In conjunction with the W. Page Pitt School of Journalism and Mass Communications and the John Deaver Drinko Academy, Marshall University announced the formation of the Dr. Carter G. Woodson Lyceum Friday afternoon. The lyceum hopes to reconnect the city of Huntington with Woodson, the man regarded as the father of Black History Month.
Carter G. Woodson professor Burnis Morris made the announcement regarding the university’s plans for the lyceum. Morris said he is excited to see his and the university’s hard work pay off.
“This is a big deal for us,” Morris said. “They really don’t have anything like this in West Virginia. There are a few Woodson institutes, but they’re not trying to accomplish what we are.”
The goal of the lyceum is to educate teachers and professors in the state on Woodson and black history. As a result, Cabell County Schools and the Marshall College of Education have teamed up with Morris and the Carter G. Woodson Foundation to help make educational materials and training more accessible to professors and teachers.
In a media release, the organization announced the West Virginia Humanities Council awarded the lyceum a $20,035 grant for “The Dr. Carter G. Woodson Lyceum’s Summer Program for Black History Instruction.” The summer program runs over a four-day period and includes classroom education sessions and tours of black history sites.
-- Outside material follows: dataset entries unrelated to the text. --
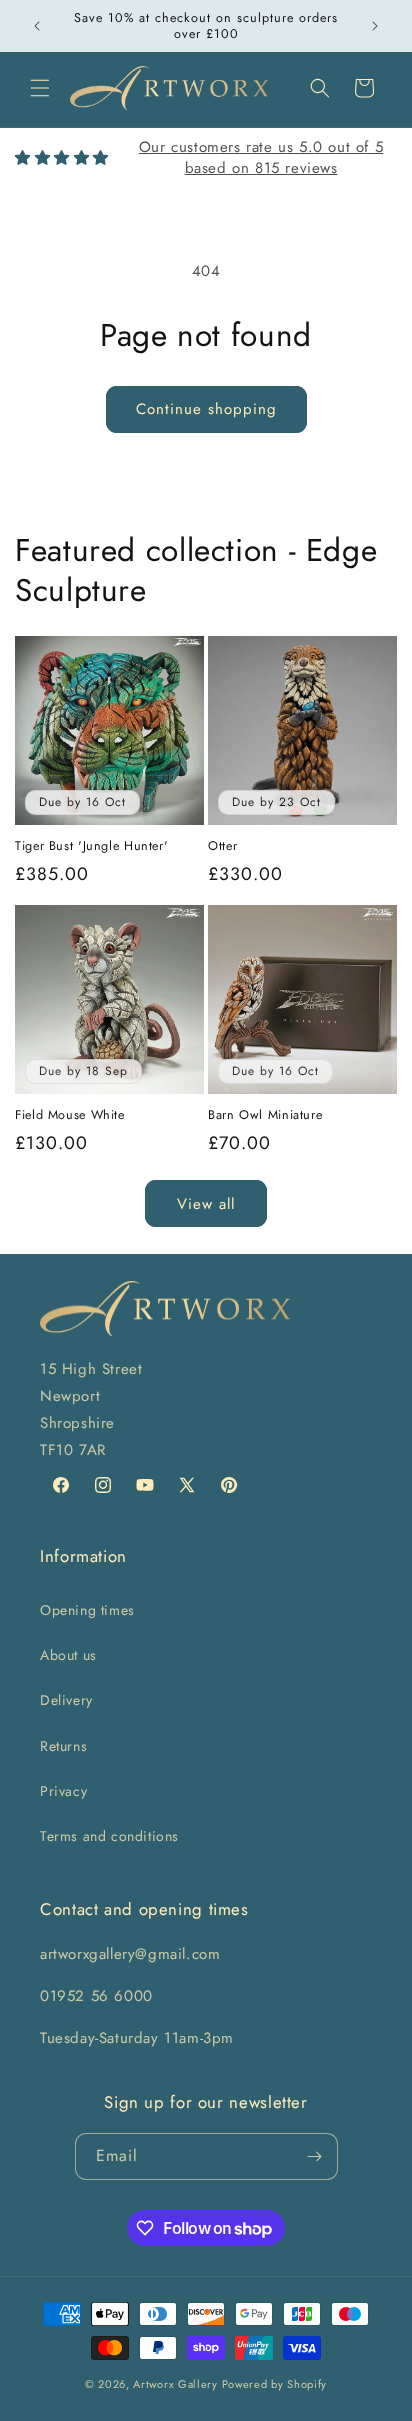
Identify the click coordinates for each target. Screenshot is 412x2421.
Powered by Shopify (275, 2384)
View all (206, 1204)
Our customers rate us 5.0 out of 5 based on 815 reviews (261, 157)
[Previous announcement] (37, 26)
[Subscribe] (315, 2156)
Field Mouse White (70, 1115)
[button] (40, 88)
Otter (222, 846)
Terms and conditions (109, 1836)
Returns (63, 1746)
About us (68, 1655)
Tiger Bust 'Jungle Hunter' (91, 846)
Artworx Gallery (175, 2384)
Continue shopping (206, 409)
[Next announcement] (375, 26)
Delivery (66, 1700)
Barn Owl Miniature (265, 1115)
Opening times (87, 1610)
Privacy (63, 1791)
“One of the things that’s an advantage is the technology,” Cabell County Schools Superintendent William Smith said. “We have lesson plans that are online and mechanisms for teachers to teach other teachers what they are doing. It starts with 20, but I think it will spread from Milton Elementary School to Milton High and teachers can talk to each other and other teachers around the district.”
The lyceum also serves as a memorial to Woodson and his work. Woodson, a former West Virginia coal miner, was born in Huntington and later became the second African American in Harvard University history to receive a Ph.D. Woodson was also the first ever person to receive a doctorate whose parents were former slaves.
“He was one of the most significant figures of the 20th century,” Morris said. “He was one of the best-known African Americans in the world during the first half of the 20th century. It’s a shame so few people know of his work now. He created an organization in 1915 that is still going strong and contributing to integrating black history into all history books.”
Woodson’s impact is still felt today. He is responsible for founding the Journal of African American History, as well as The Black History Bulletin. In 2015, the Drinko Academy at Marshall University honored Woodson during Black History Month. The following February, Huntington Mayor Steve Williams, along with members of the West Virginia state government, christened Feb. 5 “Dr. Carter G. Woodson Day,” with then-Gov. Earl Ray Tomblin issuing a state proclamation in Woodson’s honor.
“Once again, this puts Marshall University on the map,” Provost and Senior VP for Academic Affairs Gayle Ormiston said. “Carter G. Woodson needs to be recognized a major educator, major thinker in black history, along with W.B. Dubois, Booker T. Washington, even more contemporary thinkers such as Cornell West. I think understanding Woodson’s contributions to black history is important to American history.”
Morris will serve as the chair of the lyceum going forward. The lyceum’s first event will be a private event on Feb. 1, where Mayor Williams is expected to announce the day as Carter G. Woodson Day.